* ВЫБРАННЫЙ ТЕКСТ
>>>>
Выходим из машины. Неожиданное зрелище: навстречу нам, воздев руки к небу, идет Андрей. По лицу текут слезы.
- Андрюша, что случилось, почему ты плачешь?
- Люди! Здесь тысячи лет жили люди! Под нами земля, по которой они ходили, и в которой они погребены.
- Так ты поэтому плачешь?
- Конечно. Здесь ведь жили люди! И их дети! Что вы смеетесь, вы что, не понимаете? Здесь жили дети! И их люди! Вслушайтесь!
Не встретив с нашей стороны чаемого сопереживания, Андрюша опустил руки, повернулся, и побрел к обрыву. Вдруг замер, опять повернулся к нам, указал пальцем на что-то в траве:
- Это вам. Передали.
Мы подошли. В траве стояла миска с блинчиками в сметане, двухлитровка вина (правда на три четверти пустая) и… «дедушка». Точная копия «Васи». Только без пробки в голове.
* *
Оказалось, час назад Андрея привезли в Ольвию мотоциклом, где он нас и дожидался. В тишине и покое, под бесконечным окоемом небес и над окоемом вод. И вслушивался в жизнь ушедших поколений. Живших здесь детей. И их людей…
2 - В нашей местности именно хлебные куличи называют пасхами.
* * *
Священник Михаил Шполянский - автор нескольких популярных книг, суммарный тираж которых превысил 600 тысяч экземпляров. Умение автора говорить о вещах «неизъяснимых» языком живым, доступным современному читателю, делает их исключительно востребованными. В 70-80-е годы о. Михаил закончил ВУЗ, работал инженером-кораблестроителем, в лесничестве и на стройке, в бригаде по декоративному оформлению помещений. В возрасте 34 лет (в 1990 году) рукоположен во иерея.
<<<<
* МАТЕРИАЛ
>>>>
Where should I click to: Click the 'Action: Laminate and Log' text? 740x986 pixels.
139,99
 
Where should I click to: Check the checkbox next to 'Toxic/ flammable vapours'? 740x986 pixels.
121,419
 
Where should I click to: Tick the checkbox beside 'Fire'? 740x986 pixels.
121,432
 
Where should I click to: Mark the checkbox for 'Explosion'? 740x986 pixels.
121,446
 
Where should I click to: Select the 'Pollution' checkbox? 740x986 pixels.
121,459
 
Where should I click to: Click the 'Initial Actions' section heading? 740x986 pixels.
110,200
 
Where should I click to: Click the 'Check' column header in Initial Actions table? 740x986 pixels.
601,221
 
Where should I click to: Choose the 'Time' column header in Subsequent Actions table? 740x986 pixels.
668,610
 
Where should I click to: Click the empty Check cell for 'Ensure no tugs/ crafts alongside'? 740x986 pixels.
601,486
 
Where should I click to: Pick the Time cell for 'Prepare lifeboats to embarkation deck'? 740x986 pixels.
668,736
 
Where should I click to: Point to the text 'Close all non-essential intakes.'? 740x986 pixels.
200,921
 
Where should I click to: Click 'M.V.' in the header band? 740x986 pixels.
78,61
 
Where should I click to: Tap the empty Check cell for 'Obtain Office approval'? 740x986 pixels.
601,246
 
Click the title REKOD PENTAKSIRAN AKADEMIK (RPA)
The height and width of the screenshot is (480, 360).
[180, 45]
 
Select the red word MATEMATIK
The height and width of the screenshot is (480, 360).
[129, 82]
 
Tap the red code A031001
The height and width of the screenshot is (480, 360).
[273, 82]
<<<<
>>>>
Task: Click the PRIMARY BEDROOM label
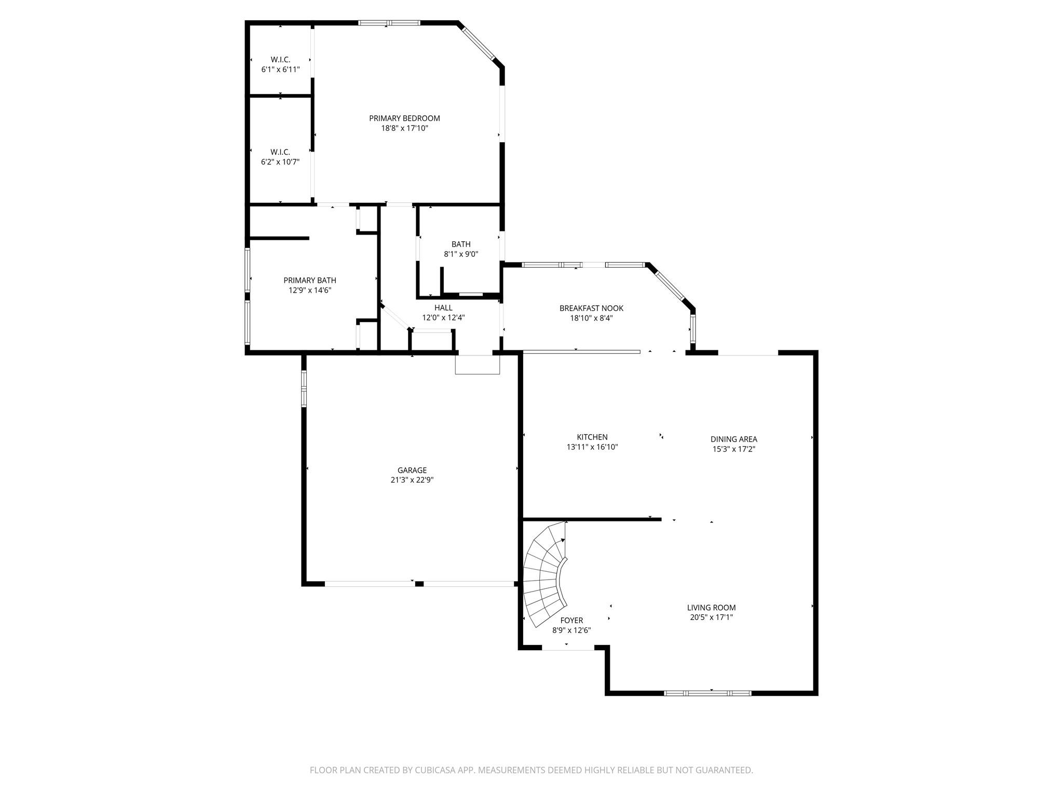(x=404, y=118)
<<<<
* ЗАДАНИЕ
Укажите, соответствуют ли выбранному тексту утверждения (а) «Андрея привезли в Ольвию на машине», (б) «В миске были блинчики в сметане» и (в) «Михаил Шполянский стал иереем в 1990 году». На каждое ответьте «да» или «нет» и дословно процитируйте решающие слова текста.

* ОТВЕТ
(а) Нет: «час назад Андрея привезли в Ольвию мотоциклом».
(б) Да: «В траве стояла миска с блинчиками в сметане».
(в) Да: «В возрасте 34 лет (в 1990 году) рукоположен во иерея».